¹ Marie Héricart, fille de Louis Héricart, lieutenant-criminel à La Ferté-Milon, et d’Agnès Petit, épousa La Fontaine au mois de novembre 1647; du moins leur contrat de mariage est daté du 10 novembre 1647. Le père de Marie Héricart avoit épousé Agnès Petit le 19 mai 1628, et étoit mort le 25 novembre i631. Marie Héricart survécut treize ans à La Fontaine, et mourut le 9 novembre 1709, à Château-Thierry, âgée de soixante-dix-sept ans selon son acte mortuaire. Si cette énonciation est exacte, elle seroit née en 1632, et avoit trente-un ans lorsque La Fontaine lui adressoit ces lettres.
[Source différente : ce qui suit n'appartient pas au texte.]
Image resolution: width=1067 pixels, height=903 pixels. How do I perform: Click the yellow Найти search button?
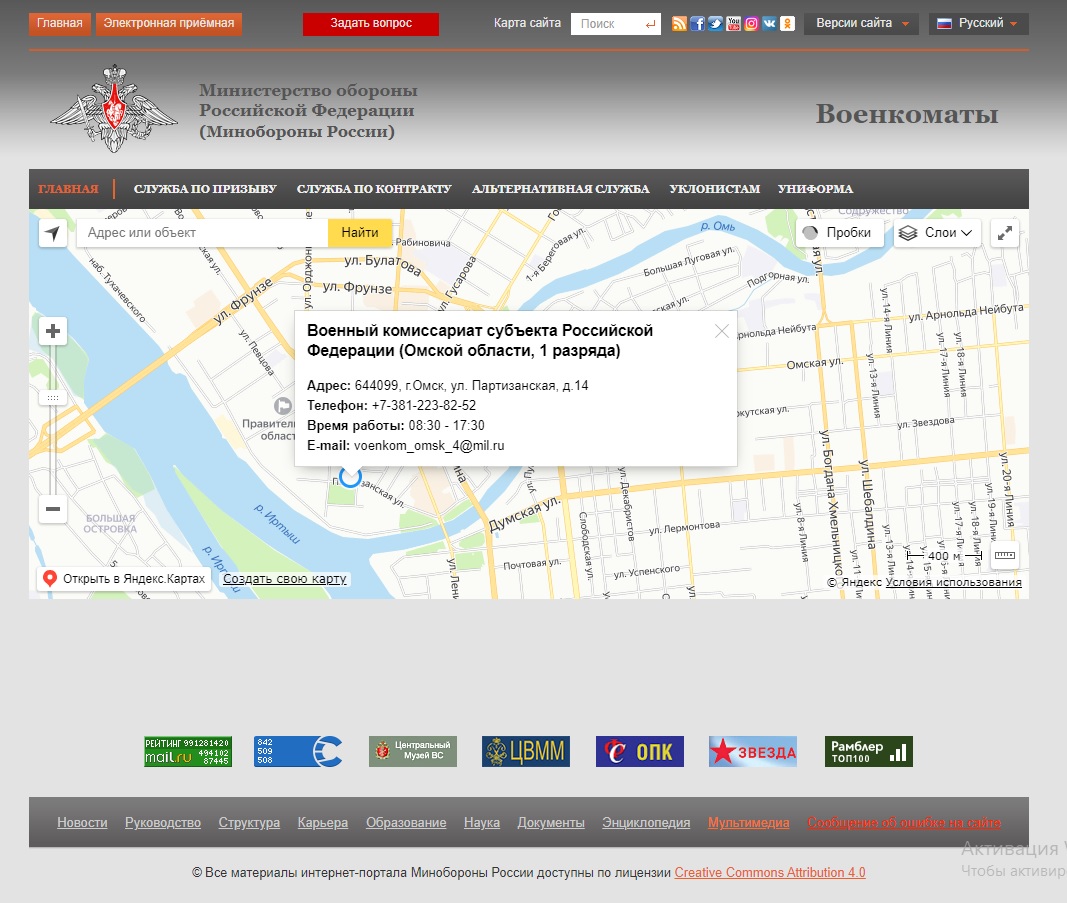click(359, 233)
Elle n’auroit eu que quinze ans lors de son mariage; et ce calcul s’accorde bien avec une lettre de La Fontaine que l’on trouve ci-après, laquelle nous apprend qu’en 1656 elle n’avoit pas encore vingt-cinq ans.

² Par suite des persécutions dirigées contre Fouquet, Jannart, son ami et son substitut dans la charge de procureur au parlement, fut exilé à Limoges, où la femme de Fouquet avoit aussi été reléguée. Un valet-de-pied du roi, nommé Château neuf, eut ordre d’accompagner Jannart jusqu’à Limoges. La Fontaine le suivit dans son exil. Jannart avoit épousé Marie Héricart, tante de madame de La Fontaine, et ce fut lui qui avoit fait connoitre notre poète à Fouquet. Voyez l’Histoire de la vie et des ouvrages de J. de La Fontaine, troisième édition, 1824, in-8 p. 15 et p. 107.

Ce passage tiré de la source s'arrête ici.